MINING COMPANY v. TARBET.
98 U.S. 463
25 L.Ed. 253
MINING COMPANY
v.
TARBET.
October Term, 1878
ERROR to the Supreme Court of the Territory of Utah.
The facts are stated in the opinion of the court.
Submitted on printed arguments by Mr. J. M. Woolworth for the plaintiff in error, and by Mr. Charles W. Bennett for the defendant in error.
MR. JUSTICE BRADLEY delivered the opinion of the court.
This was an action in the nature of trespass quare clausum fregit, brought in the District Court of the Territory of Utah for the third district, by Alexander Tarbet, and continued by his assignee, Helen Tarbet, against the Flagstaff Silver Mining Company of Utah (limited), and other persons. The action having been dismissed as to the other persons, judgment was rendered for $45,000 damages upon the verdict of a jury against the company. The latter carried the case to the Supreme Court of the Territory, where the judgment was affirmed on the third day of June, 1878. The company thereupon sued out this writ of error.
The controversy relates to the working of a mine in Little Cottonwood Mining District in the county of Salt Lake. The defendant in error claims to own, and to have been in possession of, a mining location on a lode called the Titus lode, the location including three claims, and extending six hundred feet westwardly from the discovery, with a width of two hundred feet, and including ten feet on the east side of the discovery belonging to the South Star mine. The plaintiff in error owned and had a patent for another mining location, called the Flagstaff mine, one hundred feet in width and two thousand six hundred feet in length, running in a northerly and southerly direction, and crossing the Titus claims near the west end thereof, and nearly at right angles therewith. In working from the Flagstaff mine the plaintiffs in error worked around subterraneously, to a point some three hundred feet to the east of their location, and on the north side of the Titus mine, and within about one hundred feet of the Titus location. It is for this working that the suit was brought; and the principal question is, whether the plaintiff in error had a right thus to work outside of its location on the east, and whether, in doing so, it interfered with the rights of the defendant in error.
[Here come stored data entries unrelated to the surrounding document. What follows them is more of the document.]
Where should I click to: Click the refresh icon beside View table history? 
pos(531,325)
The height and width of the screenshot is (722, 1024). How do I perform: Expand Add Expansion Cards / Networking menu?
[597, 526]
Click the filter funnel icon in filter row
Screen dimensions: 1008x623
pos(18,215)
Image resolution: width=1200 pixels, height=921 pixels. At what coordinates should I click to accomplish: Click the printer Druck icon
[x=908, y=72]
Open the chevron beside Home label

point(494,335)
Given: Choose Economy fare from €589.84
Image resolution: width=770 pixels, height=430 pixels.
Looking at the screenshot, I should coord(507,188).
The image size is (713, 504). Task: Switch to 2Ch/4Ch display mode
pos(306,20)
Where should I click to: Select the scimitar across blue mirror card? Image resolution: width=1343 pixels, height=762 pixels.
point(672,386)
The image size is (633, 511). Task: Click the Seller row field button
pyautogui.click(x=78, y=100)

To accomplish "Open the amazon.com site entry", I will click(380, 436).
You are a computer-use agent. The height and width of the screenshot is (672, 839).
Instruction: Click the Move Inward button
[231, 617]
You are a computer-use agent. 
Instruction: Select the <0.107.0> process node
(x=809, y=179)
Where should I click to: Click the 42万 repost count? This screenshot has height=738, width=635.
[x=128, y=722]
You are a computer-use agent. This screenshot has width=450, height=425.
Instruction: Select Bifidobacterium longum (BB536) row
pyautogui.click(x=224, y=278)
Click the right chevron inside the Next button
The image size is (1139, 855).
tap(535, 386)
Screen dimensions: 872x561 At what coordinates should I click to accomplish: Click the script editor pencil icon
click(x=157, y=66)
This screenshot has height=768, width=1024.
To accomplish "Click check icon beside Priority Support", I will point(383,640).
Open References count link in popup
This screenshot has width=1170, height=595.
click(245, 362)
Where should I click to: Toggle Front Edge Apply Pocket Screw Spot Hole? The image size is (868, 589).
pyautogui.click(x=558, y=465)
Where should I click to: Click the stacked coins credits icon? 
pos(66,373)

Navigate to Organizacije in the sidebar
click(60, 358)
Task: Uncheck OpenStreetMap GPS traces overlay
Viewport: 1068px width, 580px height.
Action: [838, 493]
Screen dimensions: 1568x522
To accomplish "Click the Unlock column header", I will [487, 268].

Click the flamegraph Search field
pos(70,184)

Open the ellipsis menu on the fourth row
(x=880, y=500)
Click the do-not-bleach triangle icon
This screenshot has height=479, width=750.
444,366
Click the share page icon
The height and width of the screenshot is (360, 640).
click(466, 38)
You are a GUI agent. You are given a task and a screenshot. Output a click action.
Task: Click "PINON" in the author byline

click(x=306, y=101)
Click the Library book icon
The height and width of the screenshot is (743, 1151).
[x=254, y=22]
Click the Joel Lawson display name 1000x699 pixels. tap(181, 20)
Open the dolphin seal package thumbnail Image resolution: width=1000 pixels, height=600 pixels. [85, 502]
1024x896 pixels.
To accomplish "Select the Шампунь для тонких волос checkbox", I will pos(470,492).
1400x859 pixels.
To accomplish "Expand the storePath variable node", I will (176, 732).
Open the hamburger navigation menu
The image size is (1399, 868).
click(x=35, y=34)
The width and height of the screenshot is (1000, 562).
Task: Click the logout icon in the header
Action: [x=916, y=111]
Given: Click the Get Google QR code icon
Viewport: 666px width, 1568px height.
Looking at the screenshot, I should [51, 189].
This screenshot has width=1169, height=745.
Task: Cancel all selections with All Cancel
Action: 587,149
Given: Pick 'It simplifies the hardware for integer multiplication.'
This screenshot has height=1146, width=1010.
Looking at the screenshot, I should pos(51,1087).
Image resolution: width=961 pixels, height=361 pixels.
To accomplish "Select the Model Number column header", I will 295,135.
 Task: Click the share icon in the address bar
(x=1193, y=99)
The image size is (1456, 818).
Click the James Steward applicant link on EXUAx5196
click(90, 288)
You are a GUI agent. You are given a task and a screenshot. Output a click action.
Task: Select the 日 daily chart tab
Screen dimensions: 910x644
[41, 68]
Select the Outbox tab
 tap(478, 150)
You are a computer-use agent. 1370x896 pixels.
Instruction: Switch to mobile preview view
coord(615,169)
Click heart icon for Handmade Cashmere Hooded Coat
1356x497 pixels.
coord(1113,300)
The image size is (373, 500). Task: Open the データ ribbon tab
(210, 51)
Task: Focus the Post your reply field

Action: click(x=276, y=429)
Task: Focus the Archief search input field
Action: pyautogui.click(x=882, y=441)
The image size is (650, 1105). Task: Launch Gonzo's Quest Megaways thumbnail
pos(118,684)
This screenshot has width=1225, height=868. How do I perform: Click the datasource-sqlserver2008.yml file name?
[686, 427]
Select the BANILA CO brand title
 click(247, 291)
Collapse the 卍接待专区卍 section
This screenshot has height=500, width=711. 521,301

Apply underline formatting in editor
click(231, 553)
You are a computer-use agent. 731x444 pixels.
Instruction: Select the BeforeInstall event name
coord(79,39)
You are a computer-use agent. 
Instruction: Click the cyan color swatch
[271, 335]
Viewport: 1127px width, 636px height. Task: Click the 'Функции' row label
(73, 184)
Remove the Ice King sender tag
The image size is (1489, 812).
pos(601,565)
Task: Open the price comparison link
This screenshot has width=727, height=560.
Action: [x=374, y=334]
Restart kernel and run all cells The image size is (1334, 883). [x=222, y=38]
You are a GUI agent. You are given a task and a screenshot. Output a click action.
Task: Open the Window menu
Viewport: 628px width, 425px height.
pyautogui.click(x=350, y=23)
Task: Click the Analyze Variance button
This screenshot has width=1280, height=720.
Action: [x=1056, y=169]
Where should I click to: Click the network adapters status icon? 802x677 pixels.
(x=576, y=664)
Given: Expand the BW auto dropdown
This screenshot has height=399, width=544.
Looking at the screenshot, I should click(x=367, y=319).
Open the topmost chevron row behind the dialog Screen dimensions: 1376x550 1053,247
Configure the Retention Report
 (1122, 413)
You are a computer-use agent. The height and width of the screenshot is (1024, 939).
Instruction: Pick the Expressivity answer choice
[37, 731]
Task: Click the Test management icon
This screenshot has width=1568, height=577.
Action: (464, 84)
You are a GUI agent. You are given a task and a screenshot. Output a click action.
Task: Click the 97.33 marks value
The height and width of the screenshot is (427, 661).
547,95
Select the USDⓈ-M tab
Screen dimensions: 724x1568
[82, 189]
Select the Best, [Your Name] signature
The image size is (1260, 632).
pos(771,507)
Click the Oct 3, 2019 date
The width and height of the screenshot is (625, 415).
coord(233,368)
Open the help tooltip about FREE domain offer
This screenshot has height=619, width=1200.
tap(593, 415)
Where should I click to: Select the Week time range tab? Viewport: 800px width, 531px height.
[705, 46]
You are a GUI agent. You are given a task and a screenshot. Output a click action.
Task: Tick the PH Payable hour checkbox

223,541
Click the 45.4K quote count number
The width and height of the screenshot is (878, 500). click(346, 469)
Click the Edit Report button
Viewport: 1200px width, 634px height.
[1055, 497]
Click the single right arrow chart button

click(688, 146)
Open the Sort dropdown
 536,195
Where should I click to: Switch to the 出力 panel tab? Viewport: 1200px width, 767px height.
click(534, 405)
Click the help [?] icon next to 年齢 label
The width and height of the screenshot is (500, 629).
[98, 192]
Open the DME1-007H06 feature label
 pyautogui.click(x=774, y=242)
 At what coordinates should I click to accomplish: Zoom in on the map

It is conceded that both parties are working on the same lode or vein of ore. The Flagstaff discovery, to which the location of the plaintiff in error relates as its starting-point, is situated nearly due west from that of the South Star and Titus, and about five hundred and fifty feet therefrom. The lode crops out at the two points of discovery, but is not visible at intermediate points. These croppings, however, show that the direction or course of the apex of the vein, at or near the surface, is nearly east and west. The location of the Titus, claimed by the defendant in error, nearly corresponds with this surface course of the vein. The location of the Flagstaff, belonging to the plaintiff in error, crosses it nearly at right angles.
The principal difficulty in the case arises from the fact that the surface is not level, but rises up a mountain in going from the Titus discovery to the Flagstaff. The dip of the vein being northeasterly, it happens that, by following a level beneath the surface, the strike of the vein runs in a northwesterly direction, or about north 50° west. In other words, if by a process of abrasion the mountain could be ground down to a plain, the strike of the vein would be northwest instead of west, as it now is on the surface; or, at least, as the evidence tended to show that it is. In that case, the location of the defendant in error would leave the vein to its right, and the location of the plaintiff in error would not reach it until several hundred feet to the north of the Flagstaff discovery.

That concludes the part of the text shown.